AIM OF THE TASK |
Every line of the records below that holds the word "will" should be copied out.

Stored items
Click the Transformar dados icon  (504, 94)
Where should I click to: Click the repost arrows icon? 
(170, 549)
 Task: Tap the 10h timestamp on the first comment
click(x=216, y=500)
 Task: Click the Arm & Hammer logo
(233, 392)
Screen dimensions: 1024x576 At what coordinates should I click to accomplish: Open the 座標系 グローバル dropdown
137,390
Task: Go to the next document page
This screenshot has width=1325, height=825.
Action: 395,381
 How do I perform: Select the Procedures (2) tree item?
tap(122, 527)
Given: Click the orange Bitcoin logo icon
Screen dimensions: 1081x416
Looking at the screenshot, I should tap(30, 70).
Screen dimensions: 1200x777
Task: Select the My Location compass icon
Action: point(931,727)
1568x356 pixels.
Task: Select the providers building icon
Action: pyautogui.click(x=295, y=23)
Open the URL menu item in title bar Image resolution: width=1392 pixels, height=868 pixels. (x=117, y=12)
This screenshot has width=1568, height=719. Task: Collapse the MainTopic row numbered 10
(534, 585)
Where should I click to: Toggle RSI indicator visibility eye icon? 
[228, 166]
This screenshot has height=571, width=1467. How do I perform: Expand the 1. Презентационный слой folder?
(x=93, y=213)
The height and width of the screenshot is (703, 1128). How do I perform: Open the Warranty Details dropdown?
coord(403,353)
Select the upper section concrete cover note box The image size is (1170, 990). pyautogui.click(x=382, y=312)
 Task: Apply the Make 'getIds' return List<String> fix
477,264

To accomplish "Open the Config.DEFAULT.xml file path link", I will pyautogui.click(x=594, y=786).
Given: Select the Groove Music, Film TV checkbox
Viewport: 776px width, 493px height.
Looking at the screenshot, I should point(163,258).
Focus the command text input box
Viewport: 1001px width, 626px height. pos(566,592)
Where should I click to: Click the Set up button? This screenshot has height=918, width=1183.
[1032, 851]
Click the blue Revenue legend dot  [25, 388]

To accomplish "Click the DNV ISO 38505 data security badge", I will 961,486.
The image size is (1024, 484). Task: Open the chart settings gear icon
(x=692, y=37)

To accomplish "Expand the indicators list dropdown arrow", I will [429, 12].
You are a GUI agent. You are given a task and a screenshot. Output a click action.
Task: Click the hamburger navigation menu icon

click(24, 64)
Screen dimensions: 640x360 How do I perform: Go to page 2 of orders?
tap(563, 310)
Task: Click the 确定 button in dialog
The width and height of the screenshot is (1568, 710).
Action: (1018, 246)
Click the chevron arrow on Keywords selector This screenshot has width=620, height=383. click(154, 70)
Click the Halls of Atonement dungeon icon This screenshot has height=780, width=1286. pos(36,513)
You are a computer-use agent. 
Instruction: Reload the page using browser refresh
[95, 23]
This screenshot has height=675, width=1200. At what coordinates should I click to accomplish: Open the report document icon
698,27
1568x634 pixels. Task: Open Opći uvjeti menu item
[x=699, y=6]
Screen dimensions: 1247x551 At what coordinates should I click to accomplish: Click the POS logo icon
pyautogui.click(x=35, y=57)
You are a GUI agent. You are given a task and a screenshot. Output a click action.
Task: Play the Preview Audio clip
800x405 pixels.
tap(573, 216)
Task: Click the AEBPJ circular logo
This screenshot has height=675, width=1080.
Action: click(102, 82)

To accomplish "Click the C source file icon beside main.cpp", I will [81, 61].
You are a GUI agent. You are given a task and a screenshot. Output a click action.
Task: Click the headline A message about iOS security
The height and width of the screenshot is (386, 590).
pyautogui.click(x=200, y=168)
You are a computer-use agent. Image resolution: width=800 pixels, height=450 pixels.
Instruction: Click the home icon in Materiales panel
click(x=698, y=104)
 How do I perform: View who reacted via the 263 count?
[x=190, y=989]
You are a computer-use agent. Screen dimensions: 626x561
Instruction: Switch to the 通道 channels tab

TASK OUTPUT |
To accomplish "Open the Config.DEFAULT.xml file path link", I will pyautogui.click(x=594, y=786).
To accomplish "Click the DNV ISO 38505 data security badge", I will 961,486.
To accomplish "Expand the indicators list dropdown arrow", I will [429, 12].
To accomplish "Click the C source file icon beside main.cpp", I will [81, 61].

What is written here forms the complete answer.